Data shown:
'''

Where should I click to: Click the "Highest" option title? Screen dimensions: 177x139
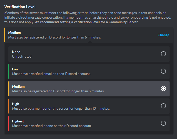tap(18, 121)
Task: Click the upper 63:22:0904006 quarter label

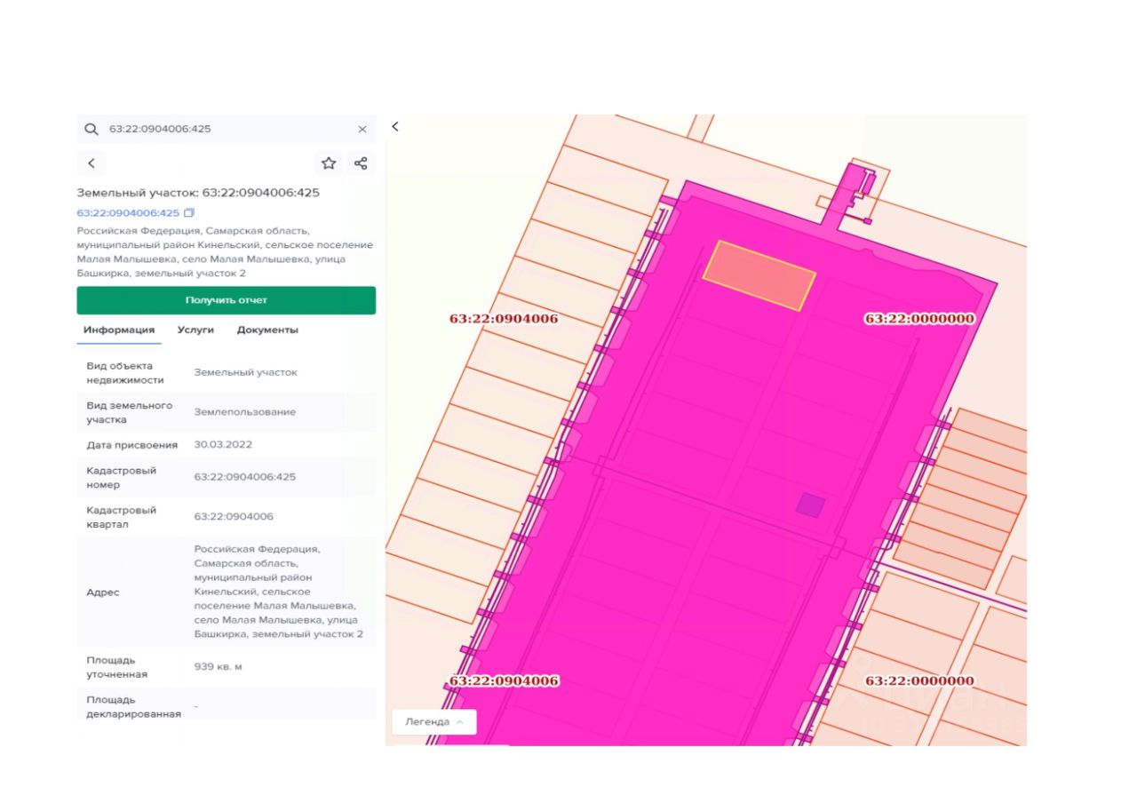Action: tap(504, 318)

'''
'''

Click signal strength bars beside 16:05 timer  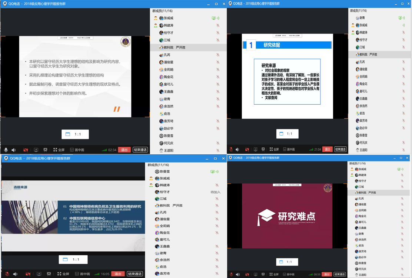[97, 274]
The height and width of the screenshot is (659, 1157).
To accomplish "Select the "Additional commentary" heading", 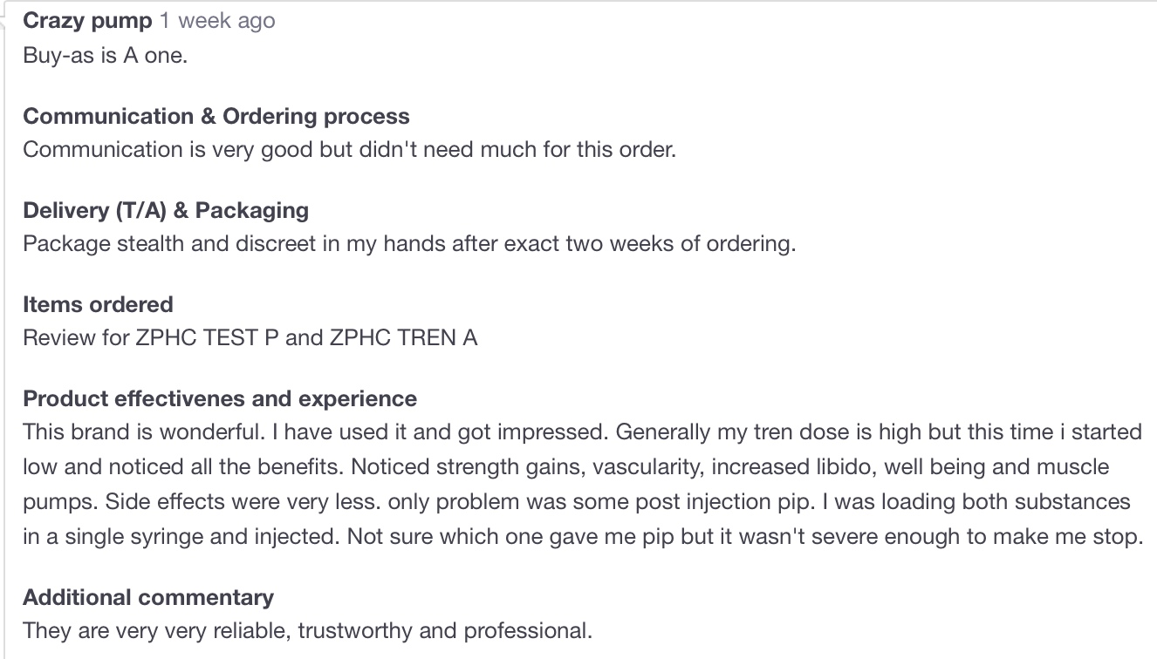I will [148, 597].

'''
'''

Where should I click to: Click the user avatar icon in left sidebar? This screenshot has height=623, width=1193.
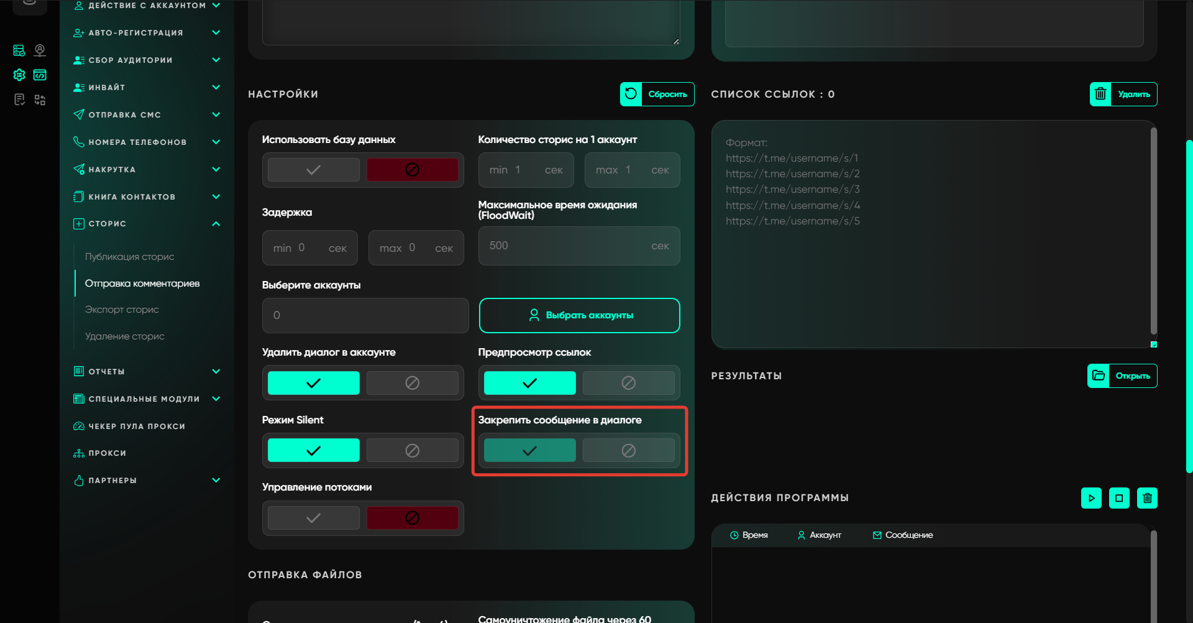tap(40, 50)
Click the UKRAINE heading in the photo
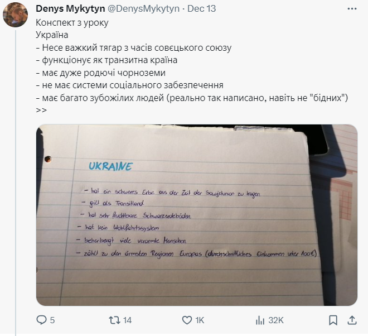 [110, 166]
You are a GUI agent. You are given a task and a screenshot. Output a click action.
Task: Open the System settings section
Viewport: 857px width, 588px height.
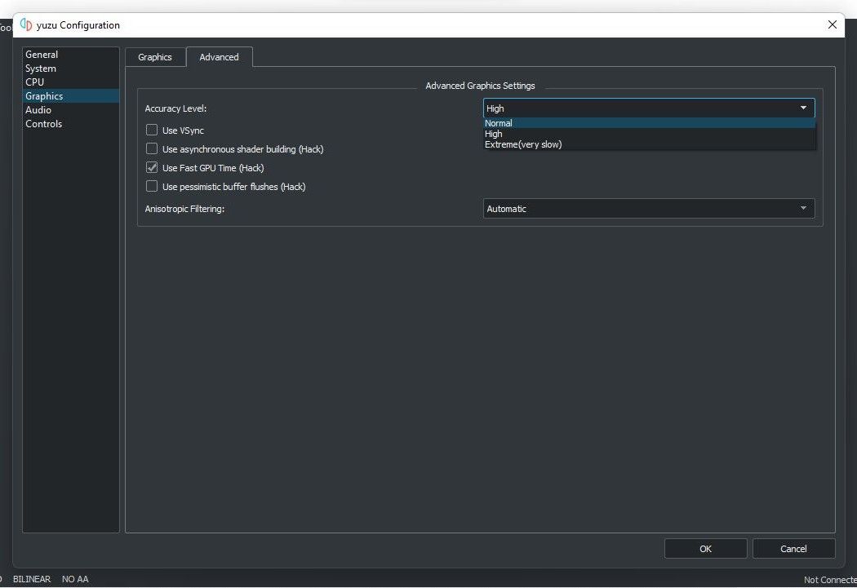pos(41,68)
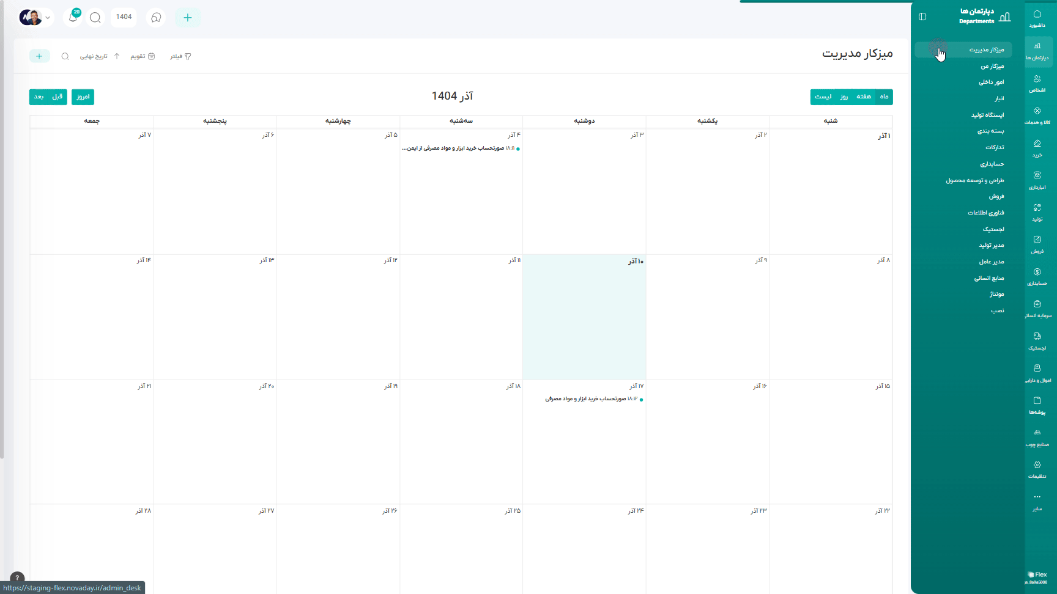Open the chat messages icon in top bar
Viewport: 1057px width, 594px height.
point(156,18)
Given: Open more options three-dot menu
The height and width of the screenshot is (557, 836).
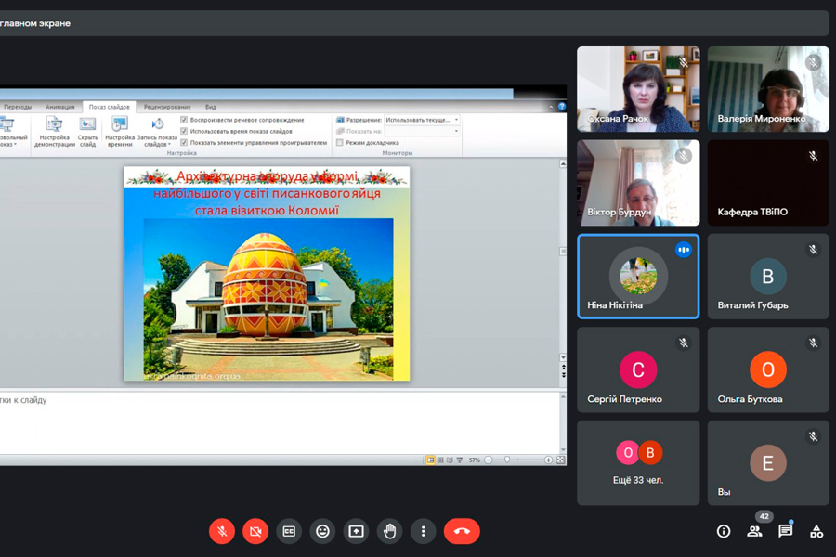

'''

What is needed: Starting with the line that has "Click the UKRAINE heading in the photo" and going on through the line that has "The height and width of the screenshot is (557, 836).", transcribe the records above exactly, but skip the pictures.

Solution:
Click the UKRAINE heading in the photo
 [110, 166]
You are a GUI agent. You are given a task and a screenshot. Output a click action.
Task: Open the System settings section
Viewport: 857px width, 588px height.
pos(41,68)
Open the chat messages icon in top bar
Viewport: 1057px width, 594px height.
point(156,18)
Given: Open more options three-dot menu
The height and width of the screenshot is (557, 836).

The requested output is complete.